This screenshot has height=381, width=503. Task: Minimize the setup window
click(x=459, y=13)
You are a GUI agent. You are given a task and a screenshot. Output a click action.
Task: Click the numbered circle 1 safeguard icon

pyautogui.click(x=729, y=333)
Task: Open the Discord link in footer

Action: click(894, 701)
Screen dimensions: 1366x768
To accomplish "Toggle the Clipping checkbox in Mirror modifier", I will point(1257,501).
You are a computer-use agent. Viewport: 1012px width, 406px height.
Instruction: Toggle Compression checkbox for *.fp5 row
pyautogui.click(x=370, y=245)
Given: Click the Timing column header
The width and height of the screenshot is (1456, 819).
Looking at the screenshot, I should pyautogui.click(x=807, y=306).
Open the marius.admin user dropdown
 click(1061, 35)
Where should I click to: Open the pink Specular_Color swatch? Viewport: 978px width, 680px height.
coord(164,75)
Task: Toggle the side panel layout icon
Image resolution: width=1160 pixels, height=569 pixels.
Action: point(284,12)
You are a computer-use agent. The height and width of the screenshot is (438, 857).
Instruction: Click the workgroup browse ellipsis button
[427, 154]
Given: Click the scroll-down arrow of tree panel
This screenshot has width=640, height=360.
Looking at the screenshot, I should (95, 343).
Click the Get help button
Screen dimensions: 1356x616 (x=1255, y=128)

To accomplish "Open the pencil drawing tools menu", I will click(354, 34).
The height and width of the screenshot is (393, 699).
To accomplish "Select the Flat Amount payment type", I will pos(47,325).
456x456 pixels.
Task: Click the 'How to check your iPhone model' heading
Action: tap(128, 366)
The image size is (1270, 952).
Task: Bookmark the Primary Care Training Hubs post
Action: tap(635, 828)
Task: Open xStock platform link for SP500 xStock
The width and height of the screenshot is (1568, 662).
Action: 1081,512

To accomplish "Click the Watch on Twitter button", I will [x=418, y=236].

****************************************

Task statement
Copy out each line of the records where the word "agent" appears.

Answer to this exercise
You are a GUI agent. You are given a task and a screenshot. Output a click action.
You are a computer-use agent. Viewport: 1012px width, 406px height.
You are a computer-use agent. The height and width of the screenshot is (438, 857).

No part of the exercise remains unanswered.